For a time there were three poets living on the border of Scotland and England in the modern-day county of Cumbria at the beginning of the 1800’s: William Wordsworth, Samuel Taylor Coleridge, and Robert Southey. Francis Jeffrey, a Scottish judge and literary critic, was the first to refer to these three poets as the “Lake School” because they lived quite close together in that area known as the “Lake District,” called so because of the many lakes that populate the area. My children gave my wife and me a generous gift to celebrate our anniversary at the Lake District, but unfortunately the pandemic prevented us from going there!

    The three poets—Wordsworth, Coleridge, and Southey—were, for a time, good friends.
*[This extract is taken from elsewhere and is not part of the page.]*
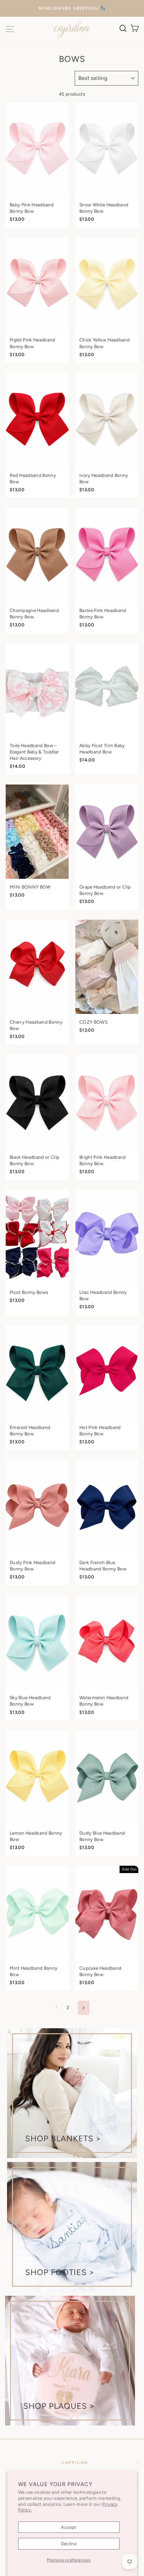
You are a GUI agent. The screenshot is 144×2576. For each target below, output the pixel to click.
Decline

Coleridge was a schoolmate of Southey, and in their youth the two actually planned to move together to the northern parts Pennsylvania along the Sesquehanna River. They named their future place “Pantisocracy,” which means “equal government for all.” In the early 1800’s there arose new ideas about government and society, one of which was that all people were equal and should be treated equally. In this proposed utopian society individuals would be free to spend their time in peaceful labor in the fields and have ample time for study and other literary pursuits. Their lives in America would bring together aspects of the working class people with the upper class. It would be an ideal, or perfect, world where these new ideas could proper. Southey and Coleridge had to give up the idea, however, over practical reasons and personal reasons, one of which was that Southey wanted to bring servants to do all the toil and Coleridge thought that such a practice would go against all their bright ideas of a new, democratic society.

    At this time both Coleridge and Southey married sisters: Sarah and Edith Fricker. Their close relationship was short-lived after that, as Coleridge and his wife did not get along and soon separated. Coleridge’s friendship with Wordsworth grew as his relationship with Southey grew more distant. The two poets, Coleridge and Wordsworth, spent much time together talking about poetry and working together on a book of poems titled Lyrical Ballads. The book was largely Wordsworth’s own work. Most of the poems in it, such as “We Are Seven” and “Lines Written Early in Spring” have a simple, natural style and tell simple, homey stories of country people. These are Wordsworth’s. Coleridge’s poems, however, are quite different. One of them, “The Rime of the Ancient Mariner,” is a strange poem about a mariner out at sea who kills an albatross and is punished for it. The poem contains much eerie and bizarre, fantastical imagery, which stands in contrast to Wordsworth’s down-to-earth, pretty descriptions of nature. In one part of Coleridge’s poem, the mariner’s vessel meets up with a ghost ship with a skeleton as part of its crew!

    Another famous poem of Samuel Taylor Coleridge is titled “Kubla Khan.” This, too, contains wildly fanciful imagery. It is a fragment, like so many of Coleridge’s poems. The poem contains a dream-like description of an eastern king’s city named Xanadu. The king’s name is Kublai Khan. Khan was the founder of the Yuan Dynasty in China and ruled the Mongul Empire from 1260 to 1294. The following is an excerpt from the “Kubla Khan.”


    In Xanadu did Kubla Khan

  A stately pleasure-dome decree:

  Where Alph, the sacred river, ran

  Through caverns measureless to man

    Down to a sunless sea.                                             

  So twice five miles of fertile ground

  With walls and towers were girdled round:

  And there were gardens bright with sinuous rills,

  Where blossomed many an incense-bearing tree;

  And here were forests ancient as the hills,                         

  Enfolding sunny spots of greenery.


    Many say that Coleridge’s poems were so weird and sometimes unfinished because the poet had problems with drug addiction. In the early 1800’s a drug called opium was commonly prescribed by doctors for all sorts of ailments. It commonly causes weird dreams and a lack of energy. The addictive qualities of opium as well as its strange effects on the mind were not as well known then as now. Coleridge suffered from his addiction for the rest of his life. His drug habit worsened with age and he died in 1834, perhaps partly as a result of his opium habit.